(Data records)
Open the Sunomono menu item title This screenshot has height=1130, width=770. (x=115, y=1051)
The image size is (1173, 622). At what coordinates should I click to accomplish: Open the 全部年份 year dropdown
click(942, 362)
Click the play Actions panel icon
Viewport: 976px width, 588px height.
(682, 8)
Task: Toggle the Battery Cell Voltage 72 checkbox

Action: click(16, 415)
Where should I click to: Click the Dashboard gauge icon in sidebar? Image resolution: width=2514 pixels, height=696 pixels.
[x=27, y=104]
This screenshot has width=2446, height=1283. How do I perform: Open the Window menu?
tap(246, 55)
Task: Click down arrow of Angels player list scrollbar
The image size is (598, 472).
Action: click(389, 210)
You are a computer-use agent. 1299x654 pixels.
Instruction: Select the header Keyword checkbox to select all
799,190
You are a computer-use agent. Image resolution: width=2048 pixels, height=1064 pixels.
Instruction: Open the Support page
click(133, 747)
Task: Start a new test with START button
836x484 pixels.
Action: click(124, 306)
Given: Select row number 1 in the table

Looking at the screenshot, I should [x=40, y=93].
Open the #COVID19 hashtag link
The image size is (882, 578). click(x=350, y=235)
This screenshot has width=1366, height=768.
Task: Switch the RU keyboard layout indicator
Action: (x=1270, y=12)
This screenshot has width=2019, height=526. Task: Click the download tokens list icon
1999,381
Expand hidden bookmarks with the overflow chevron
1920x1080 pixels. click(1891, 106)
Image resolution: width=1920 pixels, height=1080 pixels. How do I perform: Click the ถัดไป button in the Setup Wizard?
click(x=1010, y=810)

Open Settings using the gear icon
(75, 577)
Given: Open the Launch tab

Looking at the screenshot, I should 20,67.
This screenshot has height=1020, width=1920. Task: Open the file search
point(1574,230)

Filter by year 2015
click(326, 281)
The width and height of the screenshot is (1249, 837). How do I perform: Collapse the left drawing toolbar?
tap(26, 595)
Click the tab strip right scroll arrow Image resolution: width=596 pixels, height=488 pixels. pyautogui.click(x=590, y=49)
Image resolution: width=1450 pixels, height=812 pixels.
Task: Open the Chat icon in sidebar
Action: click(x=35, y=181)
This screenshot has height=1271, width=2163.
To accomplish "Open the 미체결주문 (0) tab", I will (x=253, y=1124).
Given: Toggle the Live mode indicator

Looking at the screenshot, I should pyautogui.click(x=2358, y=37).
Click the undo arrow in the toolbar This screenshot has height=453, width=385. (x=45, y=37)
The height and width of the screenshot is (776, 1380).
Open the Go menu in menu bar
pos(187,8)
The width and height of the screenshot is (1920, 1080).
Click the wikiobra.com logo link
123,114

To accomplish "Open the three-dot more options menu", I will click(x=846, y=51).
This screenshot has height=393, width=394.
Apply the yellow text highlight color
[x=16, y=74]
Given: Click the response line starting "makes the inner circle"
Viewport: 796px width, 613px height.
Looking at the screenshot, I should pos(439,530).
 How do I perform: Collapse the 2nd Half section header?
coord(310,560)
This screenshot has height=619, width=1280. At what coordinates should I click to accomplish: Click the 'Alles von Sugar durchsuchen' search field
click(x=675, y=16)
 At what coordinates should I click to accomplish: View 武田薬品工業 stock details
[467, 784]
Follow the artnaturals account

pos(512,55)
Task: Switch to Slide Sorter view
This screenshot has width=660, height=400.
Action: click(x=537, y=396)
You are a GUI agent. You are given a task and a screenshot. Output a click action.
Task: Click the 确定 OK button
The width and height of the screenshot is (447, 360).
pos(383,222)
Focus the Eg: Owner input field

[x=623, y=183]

Exercise brief:
Repeat the rows from the first one through the line containing "Action: (x=1270, y=12)", with that line included.

Reply:
Open the Sunomono menu item title This screenshot has height=1130, width=770. (x=115, y=1051)
The image size is (1173, 622). At what coordinates should I click to accomplish: Open the 全部年份 year dropdown
click(942, 362)
Click the play Actions panel icon
Viewport: 976px width, 588px height.
(682, 8)
Task: Toggle the Battery Cell Voltage 72 checkbox

Action: click(16, 415)
Where should I click to: Click the Dashboard gauge icon in sidebar? Image resolution: width=2514 pixels, height=696 pixels.
[x=27, y=104]
This screenshot has width=2446, height=1283. How do I perform: Open the Window menu?
tap(246, 55)
Task: Click down arrow of Angels player list scrollbar
The image size is (598, 472).
Action: click(389, 210)
You are a computer-use agent. 1299x654 pixels.
Instruction: Select the header Keyword checkbox to select all
799,190
You are a computer-use agent. Image resolution: width=2048 pixels, height=1064 pixels.
Instruction: Open the Support page
click(133, 747)
Task: Start a new test with START button
836x484 pixels.
Action: click(124, 306)
Given: Select row number 1 in the table

Looking at the screenshot, I should [x=40, y=93].
Open the #COVID19 hashtag link
The image size is (882, 578). click(x=350, y=235)
This screenshot has width=1366, height=768.
Task: Switch the RU keyboard layout indicator
Action: (x=1270, y=12)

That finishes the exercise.